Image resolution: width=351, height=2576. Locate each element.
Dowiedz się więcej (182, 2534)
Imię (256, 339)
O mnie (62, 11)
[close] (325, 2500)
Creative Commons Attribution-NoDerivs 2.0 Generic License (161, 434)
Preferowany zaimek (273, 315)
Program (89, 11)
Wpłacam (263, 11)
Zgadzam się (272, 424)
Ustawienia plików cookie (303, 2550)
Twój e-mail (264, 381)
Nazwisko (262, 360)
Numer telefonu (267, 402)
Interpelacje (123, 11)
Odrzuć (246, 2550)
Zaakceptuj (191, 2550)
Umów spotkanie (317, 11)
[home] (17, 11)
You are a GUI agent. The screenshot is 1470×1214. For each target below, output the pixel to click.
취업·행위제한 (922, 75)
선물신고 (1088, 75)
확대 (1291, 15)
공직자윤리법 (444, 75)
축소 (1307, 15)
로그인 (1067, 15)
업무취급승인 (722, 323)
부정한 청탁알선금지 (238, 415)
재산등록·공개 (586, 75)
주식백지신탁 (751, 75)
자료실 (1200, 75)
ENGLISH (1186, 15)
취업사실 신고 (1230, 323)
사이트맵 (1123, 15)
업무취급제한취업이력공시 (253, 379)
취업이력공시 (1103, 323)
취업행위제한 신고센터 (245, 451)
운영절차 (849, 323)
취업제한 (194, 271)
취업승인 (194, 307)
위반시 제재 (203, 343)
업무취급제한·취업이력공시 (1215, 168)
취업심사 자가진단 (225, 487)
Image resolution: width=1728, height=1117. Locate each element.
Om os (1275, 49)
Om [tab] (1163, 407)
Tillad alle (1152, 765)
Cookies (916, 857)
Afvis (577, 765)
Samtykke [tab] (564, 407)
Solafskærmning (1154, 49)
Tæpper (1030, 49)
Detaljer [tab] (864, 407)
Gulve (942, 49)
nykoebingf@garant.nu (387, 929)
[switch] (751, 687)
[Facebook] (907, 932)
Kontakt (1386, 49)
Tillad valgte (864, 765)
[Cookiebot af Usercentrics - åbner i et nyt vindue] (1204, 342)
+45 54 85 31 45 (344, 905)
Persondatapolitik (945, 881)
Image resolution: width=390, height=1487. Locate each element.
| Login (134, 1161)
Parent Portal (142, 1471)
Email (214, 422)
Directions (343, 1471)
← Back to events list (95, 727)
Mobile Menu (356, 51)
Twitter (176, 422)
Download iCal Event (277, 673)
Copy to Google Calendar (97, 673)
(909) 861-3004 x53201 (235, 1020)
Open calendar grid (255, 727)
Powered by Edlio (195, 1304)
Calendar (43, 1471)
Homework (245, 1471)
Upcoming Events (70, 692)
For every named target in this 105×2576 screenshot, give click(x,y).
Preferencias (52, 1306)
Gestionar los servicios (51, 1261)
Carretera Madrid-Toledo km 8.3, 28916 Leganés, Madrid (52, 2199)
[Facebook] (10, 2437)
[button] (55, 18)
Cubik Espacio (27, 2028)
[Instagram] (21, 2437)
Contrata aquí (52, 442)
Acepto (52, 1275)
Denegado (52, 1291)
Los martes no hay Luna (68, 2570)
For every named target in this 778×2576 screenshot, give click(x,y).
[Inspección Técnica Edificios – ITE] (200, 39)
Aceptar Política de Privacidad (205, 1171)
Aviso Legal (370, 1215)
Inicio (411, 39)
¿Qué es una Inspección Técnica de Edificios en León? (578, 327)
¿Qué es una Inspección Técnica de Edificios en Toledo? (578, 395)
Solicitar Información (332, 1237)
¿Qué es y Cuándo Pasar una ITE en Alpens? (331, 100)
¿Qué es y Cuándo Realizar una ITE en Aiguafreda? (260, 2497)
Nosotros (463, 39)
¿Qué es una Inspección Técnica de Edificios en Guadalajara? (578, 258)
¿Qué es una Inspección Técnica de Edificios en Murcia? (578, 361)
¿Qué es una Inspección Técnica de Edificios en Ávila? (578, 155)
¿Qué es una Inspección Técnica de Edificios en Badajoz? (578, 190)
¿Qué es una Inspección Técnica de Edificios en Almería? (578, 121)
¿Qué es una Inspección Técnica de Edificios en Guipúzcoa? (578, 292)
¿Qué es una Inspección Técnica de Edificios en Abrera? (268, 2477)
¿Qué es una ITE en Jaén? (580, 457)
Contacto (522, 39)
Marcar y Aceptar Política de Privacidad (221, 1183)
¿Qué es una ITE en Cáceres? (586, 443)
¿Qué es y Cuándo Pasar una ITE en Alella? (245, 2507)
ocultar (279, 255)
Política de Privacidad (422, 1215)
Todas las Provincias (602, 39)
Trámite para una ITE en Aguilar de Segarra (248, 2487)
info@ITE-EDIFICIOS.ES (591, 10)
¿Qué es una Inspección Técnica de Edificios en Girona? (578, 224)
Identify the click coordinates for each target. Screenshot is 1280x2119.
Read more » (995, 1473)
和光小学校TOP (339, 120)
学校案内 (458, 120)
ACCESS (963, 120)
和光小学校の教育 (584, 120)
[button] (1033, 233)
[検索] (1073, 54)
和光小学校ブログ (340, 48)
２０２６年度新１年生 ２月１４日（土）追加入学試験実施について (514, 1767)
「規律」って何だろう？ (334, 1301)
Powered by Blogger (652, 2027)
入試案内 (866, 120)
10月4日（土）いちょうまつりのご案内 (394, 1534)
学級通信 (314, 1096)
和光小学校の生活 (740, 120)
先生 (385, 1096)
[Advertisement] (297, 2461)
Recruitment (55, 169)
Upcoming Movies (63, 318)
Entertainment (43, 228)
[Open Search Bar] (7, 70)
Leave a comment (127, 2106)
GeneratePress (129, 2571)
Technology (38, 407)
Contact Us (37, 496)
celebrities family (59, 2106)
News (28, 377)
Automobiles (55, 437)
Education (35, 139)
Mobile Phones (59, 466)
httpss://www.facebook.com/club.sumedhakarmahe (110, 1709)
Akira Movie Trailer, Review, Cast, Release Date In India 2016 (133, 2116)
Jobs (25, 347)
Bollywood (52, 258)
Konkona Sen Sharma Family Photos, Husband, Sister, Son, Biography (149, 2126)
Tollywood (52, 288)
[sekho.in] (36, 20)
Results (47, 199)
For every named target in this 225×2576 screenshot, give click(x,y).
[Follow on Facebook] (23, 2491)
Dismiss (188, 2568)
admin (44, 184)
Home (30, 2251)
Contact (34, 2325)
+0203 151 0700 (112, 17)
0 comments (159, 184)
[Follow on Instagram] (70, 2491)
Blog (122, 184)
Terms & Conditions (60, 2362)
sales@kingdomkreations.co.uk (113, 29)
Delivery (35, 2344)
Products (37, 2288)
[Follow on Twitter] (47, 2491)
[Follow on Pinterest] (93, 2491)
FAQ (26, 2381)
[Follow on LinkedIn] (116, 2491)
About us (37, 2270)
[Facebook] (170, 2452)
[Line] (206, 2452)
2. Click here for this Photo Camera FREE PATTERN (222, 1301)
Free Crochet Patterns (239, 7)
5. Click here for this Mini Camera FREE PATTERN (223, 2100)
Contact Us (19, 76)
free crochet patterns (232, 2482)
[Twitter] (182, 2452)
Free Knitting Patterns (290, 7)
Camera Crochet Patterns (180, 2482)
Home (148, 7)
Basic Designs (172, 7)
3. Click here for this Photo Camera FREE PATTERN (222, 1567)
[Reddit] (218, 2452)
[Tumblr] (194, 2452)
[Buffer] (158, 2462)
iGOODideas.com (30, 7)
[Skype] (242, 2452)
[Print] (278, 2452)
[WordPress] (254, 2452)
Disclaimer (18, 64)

━━━━

All of the data above must be repeated exactly.

Image resolution: width=351, height=2576. Locate each element.
Dowiedz się więcej (182, 2534)
Imię (256, 339)
O mnie (62, 11)
[close] (325, 2500)
Creative Commons Attribution-NoDerivs 2.0 Generic License (161, 434)
Preferowany zaimek (273, 315)
Program (89, 11)
Wpłacam (263, 11)
Zgadzam się (272, 424)
Ustawienia plików cookie (303, 2550)
Twój e-mail (264, 381)
Nazwisko (262, 360)
Numer telefonu (267, 402)
Interpelacje (123, 11)
Odrzuć (246, 2550)
Zaakceptuj (191, 2550)
Umów spotkanie (317, 11)
[home] (17, 11)
You are a GUI agent. The screenshot is 1470×1214. For each target below, output the pixel to click.
취업·행위제한 (922, 75)
선물신고 (1088, 75)
확대 (1291, 15)
공직자윤리법 (444, 75)
축소 (1307, 15)
로그인 (1067, 15)
업무취급승인 (722, 323)
부정한 청탁알선금지 (238, 415)
재산등록·공개 (586, 75)
주식백지신탁 (751, 75)
자료실 (1200, 75)
ENGLISH (1186, 15)
취업사실 신고 (1230, 323)
사이트맵 (1123, 15)
업무취급제한취업이력공시 (253, 379)
취업이력공시 (1103, 323)
취업행위제한 신고센터 (245, 451)
운영절차 (849, 323)
취업제한 (194, 271)
취업승인 (194, 307)
위반시 제재 (203, 343)
업무취급제한·취업이력공시 (1215, 168)
취업심사 자가진단 (225, 487)
Image resolution: width=1728, height=1117. Locate each element.
Om os (1275, 49)
Om [tab] (1163, 407)
Tillad alle (1152, 765)
Cookies (916, 857)
Afvis (577, 765)
Samtykke [tab] (564, 407)
Solafskærmning (1154, 49)
Tæpper (1030, 49)
Detaljer [tab] (864, 407)
Gulve (942, 49)
nykoebingf@garant.nu (387, 929)
[switch] (751, 687)
[Facebook] (907, 932)
Kontakt (1386, 49)
Tillad valgte (864, 765)
[Cookiebot af Usercentrics - åbner i et nyt vindue] (1204, 342)
+45 54 85 31 45 (344, 905)
Persondatapolitik (945, 881)
Image resolution: width=390, height=1487. Locate each element.
| Login (134, 1161)
Parent Portal (142, 1471)
Email (214, 422)
Directions (343, 1471)
← Back to events list (95, 727)
Mobile Menu (356, 51)
Twitter (176, 422)
Download iCal Event (277, 673)
Copy to Google Calendar (97, 673)
(909) 861-3004 x53201 (235, 1020)
Open calendar grid (255, 727)
Powered by Edlio (195, 1304)
Calendar (43, 1471)
Homework (245, 1471)
Upcoming Events (70, 692)
For every named target in this 105×2576 screenshot, give click(x,y).
Preferencias (52, 1306)
Gestionar los servicios (51, 1261)
Carretera Madrid-Toledo km 8.3, 28916 Leganés, Madrid (52, 2199)
[Facebook] (10, 2437)
[button] (55, 18)
Cubik Espacio (27, 2028)
[Instagram] (21, 2437)
Contrata aquí (52, 442)
Acepto (52, 1275)
Denegado (52, 1291)
Los martes no hay Luna (68, 2570)
For every named target in this 778×2576 screenshot, give click(x,y).
[Inspección Técnica Edificios – ITE] (200, 39)
Aceptar Política de Privacidad (205, 1171)
Aviso Legal (370, 1215)
Inicio (411, 39)
¿Qué es una Inspección Técnica de Edificios en León? (578, 327)
¿Qué es una Inspección Técnica de Edificios en Toledo? (578, 395)
Solicitar Información (332, 1237)
¿Qué es y Cuándo Pasar una ITE en Alpens? (331, 100)
¿Qué es y Cuándo Realizar una ITE en Aiguafreda? (260, 2497)
Nosotros (463, 39)
¿Qué es una Inspección Técnica de Edificios en Guadalajara? (578, 258)
¿Qué es una Inspección Técnica de Edificios en Murcia? (578, 361)
¿Qué es una Inspección Técnica de Edificios en Ávila? (578, 155)
¿Qué es una Inspección Técnica de Edificios en Badajoz? (578, 190)
¿Qué es una Inspección Técnica de Edificios en Almería? (578, 121)
¿Qué es una Inspección Técnica de Edificios en Guipúzcoa? (578, 292)
¿Qué es una Inspección Técnica de Edificios en Abrera? (268, 2477)
¿Qué es una ITE en Jaén? (580, 457)
Contacto (522, 39)
Marcar y Aceptar Política de Privacidad (221, 1183)
¿Qué es una ITE en Cáceres? (586, 443)
¿Qué es y Cuándo Pasar una ITE en Alella? (245, 2507)
ocultar (279, 255)
Política de Privacidad (422, 1215)
Todas las Provincias (602, 39)
Trámite para una ITE en Aguilar de Segarra (248, 2487)
info@ITE-EDIFICIOS.ES (591, 10)
¿Qué es una Inspección Técnica de Edificios en Girona? (578, 224)
Identify the click coordinates for each target. Screenshot is 1280x2119.
Read more » (995, 1473)
和光小学校TOP (339, 120)
学校案内 (458, 120)
ACCESS (963, 120)
和光小学校の教育 (584, 120)
[button] (1033, 233)
[検索] (1073, 54)
和光小学校ブログ (340, 48)
２０２６年度新１年生 ２月１４日（土）追加入学試験実施について (514, 1767)
「規律」って何だろう？ (334, 1301)
Powered by Blogger (652, 2027)
入試案内 (866, 120)
10月4日（土）いちょうまつりのご案内 (394, 1534)
学級通信 (314, 1096)
和光小学校の生活 (740, 120)
先生 (385, 1096)
[Advertisement] (297, 2461)
Recruitment (55, 169)
Upcoming Movies (63, 318)
Entertainment (43, 228)
[Open Search Bar] (7, 70)
Leave a comment (127, 2106)
GeneratePress (129, 2571)
Technology (38, 407)
Contact Us (37, 496)
celebrities family (59, 2106)
News (28, 377)
Automobiles (55, 437)
Education (35, 139)
Mobile Phones (59, 466)
httpss://www.facebook.com/club.sumedhakarmahe (110, 1709)
Akira Movie Trailer, Review, Cast, Release Date In India 2016 (133, 2116)
Jobs (25, 347)
Bollywood (52, 258)
Konkona Sen Sharma Family Photos, Husband, Sister, Son, Biography (149, 2126)
Tollywood (52, 288)
[sekho.in] (36, 20)
Results (47, 199)
For every named target in this 225×2576 screenshot, give click(x,y).
[Follow on Facebook] (23, 2491)
Dismiss (188, 2568)
admin (44, 184)
Home (30, 2251)
Contact (34, 2325)
+0203 151 0700 (112, 17)
0 comments (159, 184)
[Follow on Instagram] (70, 2491)
Blog (122, 184)
Terms & Conditions (60, 2362)
sales@kingdomkreations.co.uk (113, 29)
Delivery (35, 2344)
Products (37, 2288)
[Follow on Twitter] (47, 2491)
[Follow on Pinterest] (93, 2491)
FAQ (26, 2381)
[Follow on LinkedIn] (116, 2491)
About us (37, 2270)
[Facebook] (170, 2452)
[Line] (206, 2452)
2. Click here for this Photo Camera FREE PATTERN (222, 1301)
Free Crochet Patterns (239, 7)
5. Click here for this Mini Camera FREE PATTERN (223, 2100)
Contact Us (19, 76)
free crochet patterns (232, 2482)
[Twitter] (182, 2452)
Free Knitting Patterns (290, 7)
Camera Crochet Patterns (180, 2482)
Home (148, 7)
Basic Designs (172, 7)
3. Click here for this Photo Camera FREE PATTERN (222, 1567)
[Reddit] (218, 2452)
[Tumblr] (194, 2452)
[Buffer] (158, 2462)
iGOODideas.com (30, 7)
[Skype] (242, 2452)
[Print] (278, 2452)
[WordPress] (254, 2452)
Disclaimer (18, 64)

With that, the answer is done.